* _THE PROBLEM_: Would you please repeat all of the data exactly, omitting the pictures?

Dataset entries
+-------+
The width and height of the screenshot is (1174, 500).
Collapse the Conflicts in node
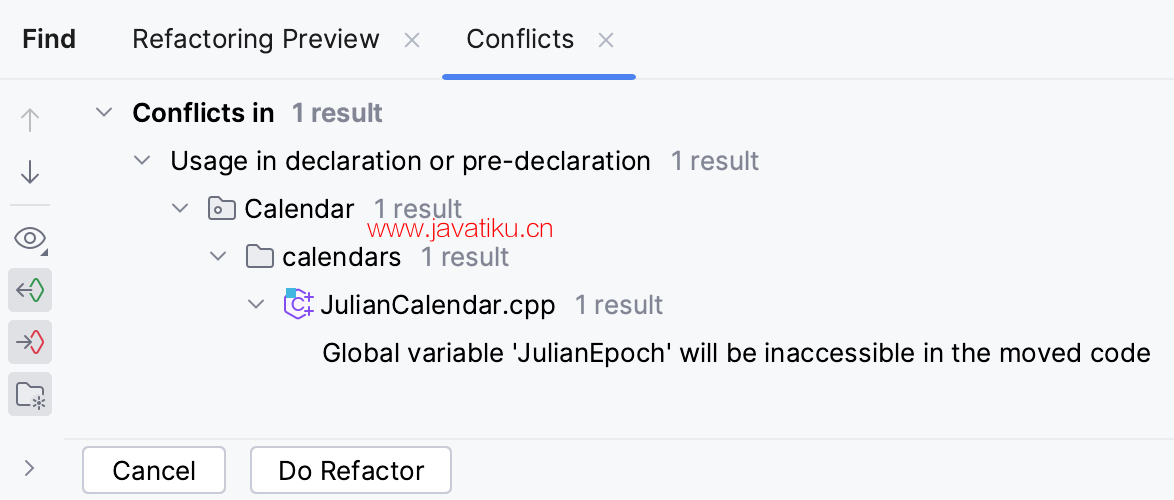[104, 113]
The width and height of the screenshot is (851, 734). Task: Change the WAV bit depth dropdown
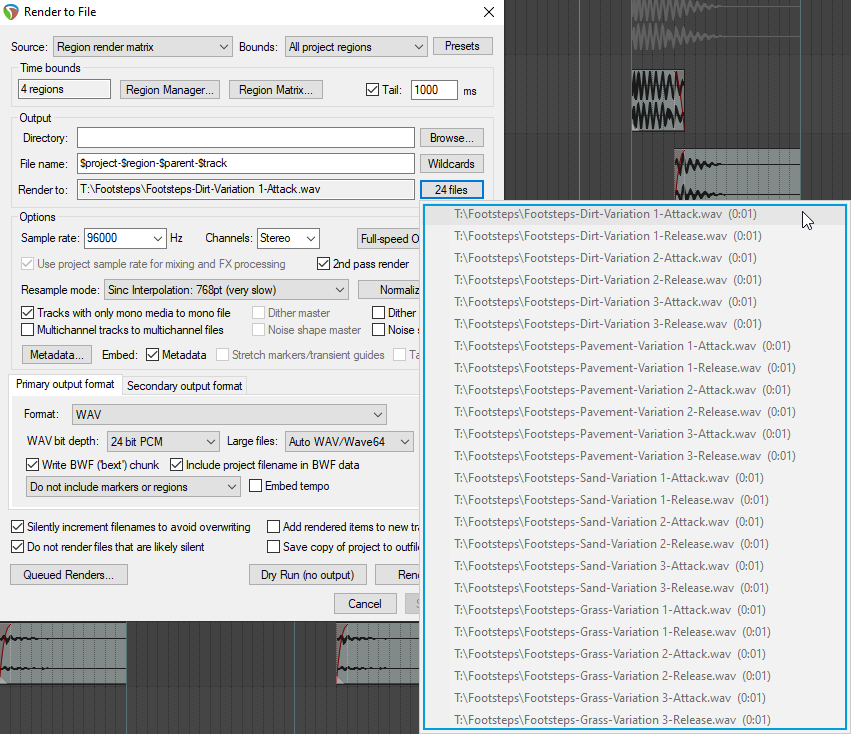click(163, 441)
+-------+
* _SOLUTION TO THIS EXERCISE_:
The width and height of the screenshot is (1174, 500).
Collapse the Conflicts in node
[104, 113]
The width and height of the screenshot is (851, 734). Task: Change the WAV bit depth dropdown
click(163, 441)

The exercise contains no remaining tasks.